Si la famine est un facteur aggravant de notre vulnérabilité éthique, elle ne saurait cependant constituer l’excuse ou le paillasson sur lequel viennent s’écraser nos convictions et valeurs politiques. En dépit du fait que l’évocation de l’éthique est toujours récurrente que son effectivité, il est plus que jamais nécessaire rappeler que la politique au sens noble du terme est une affaire de principes, de valeurs et de convictions. Voilà pourquoi faire politique c’est croiser constamment le chemin de la mort. C’est envisager dans chaque acte que l’on pose la possibilité d’y laisser son confort, ses amitiés, sa peau, sa vie, tout court. Il ne peut y avoir de véritable politique sans éthique. Les deux sont indissociables. Et quand je parle d’éthique je fais référence à l’honnêteté, à la détermination, à la loyauté, à la fidélité aux idéaux de vérité et de justice qui ont si bien caractérisé l’engagement les pères et mères de notre « indépendance ». Marthe Moumié, l’épouse du président de l’UPC, raconte d’ailleurs dans son livre Victime du colonialisme français (p.60), comment l’administration coloniale à chercher en vain à corrompre son mari. « Vous serez riche, lui promet-on en lui proposant une liasse de billets, à l’exemple de Soppo Priso ».

Le long chemin vers la renaissance du Cameroun aura hélas son lot de trahisons.
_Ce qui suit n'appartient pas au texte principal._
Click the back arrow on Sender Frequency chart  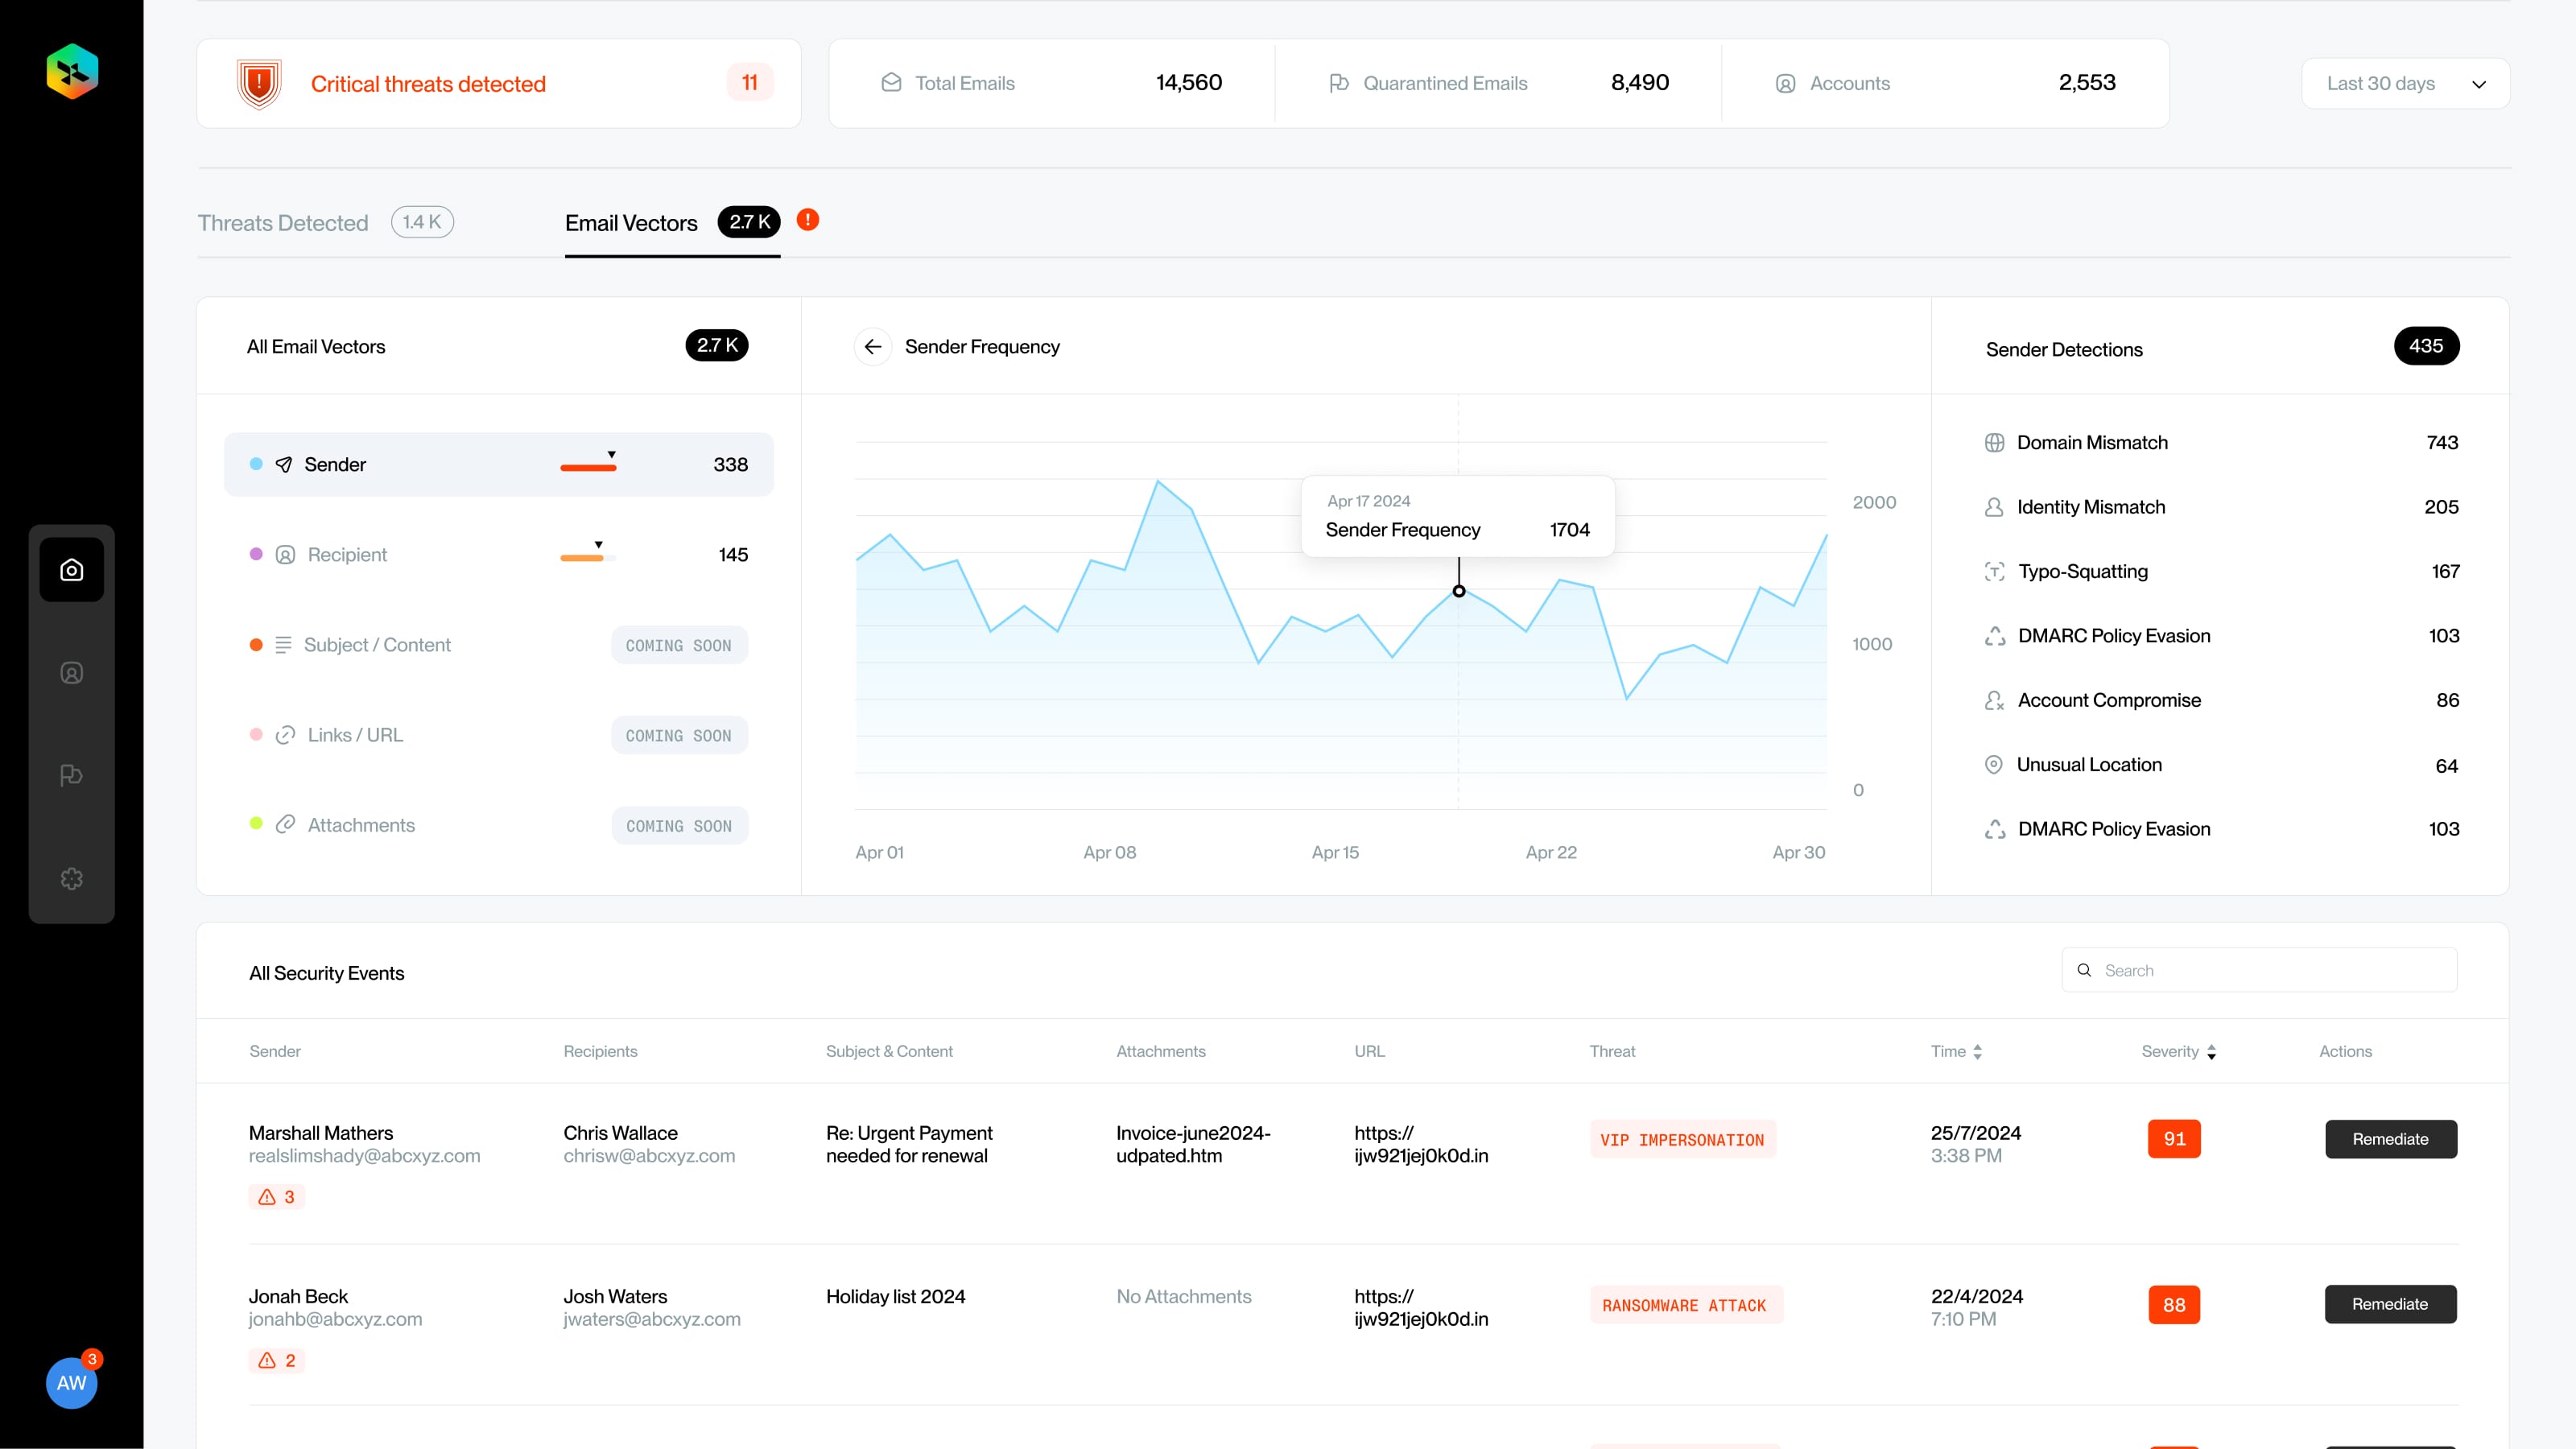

Il faut intégrer cette équation pour mieux la conjurer le cas échéant. L’histoire des nationalistes de ce pays est à cet égard riche d’enseignements et de pédagogie. Toutefois, aussi douloureuse que soit cette épreuve, elle permettra le moment venu d’apprécier le chemin parcouru. Elle permettra surtout aux camerounais(es) de goûter aux plaisirs de la victoire et de chérir une liberté chèrement acquise. Plus difficile est l’épreuve, meilleure sera la récompense.